Refleksi merupakan kompetensi integral; kita mengingat momen-momen berharga yang telah kita alami, juga mengenali kesalahan yang pernah kita buat. Alih-alih menyalahkan diri sendiri, kita bisa melihatnya sebagai kesempatan pembelajaran. Setiap kesalahan membawa pelajaran yang berharga, dan refleksi membantu kita menggali hikmah di baliknya.
Refleksi tentang memikirkan konsekuensi dari tindakan kita, dan tindakan ini berkaitan dengan pola pikir kita. Semakin banyak kita merenung, semakin baik pemahaman kita tentang terutama kebutuhan kita dan orang-orang yang terhubung dengan kita.

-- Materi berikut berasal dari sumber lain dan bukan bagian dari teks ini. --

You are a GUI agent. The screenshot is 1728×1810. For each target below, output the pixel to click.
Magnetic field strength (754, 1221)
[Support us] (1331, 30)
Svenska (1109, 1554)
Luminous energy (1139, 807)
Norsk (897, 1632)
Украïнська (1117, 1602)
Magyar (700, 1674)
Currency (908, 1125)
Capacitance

Ketika kita memiliki kedewasaan untuk memahami apa yang benar-benar dibutuhkan, kita akan membuat perubahan yang diperlukan. Kadang kala keadaan terasa sukar dan seringkali tidak menyenangkan, dan tidak ada permohonan do’a atau perdebatan kusir yang bisa mengubahnya. Tetapi, jika kita berdedikasi, kita bisa mengubah keadaan.
Sejalan dengan itu, kita sedang diberitahu semua yang perlu kita dengar. Diam dan perhatikan. Berhentilah memikirkan kehilangan apapun yang kita takuti, dan mulailah merenungkan apa yang benar, baik dan pantas.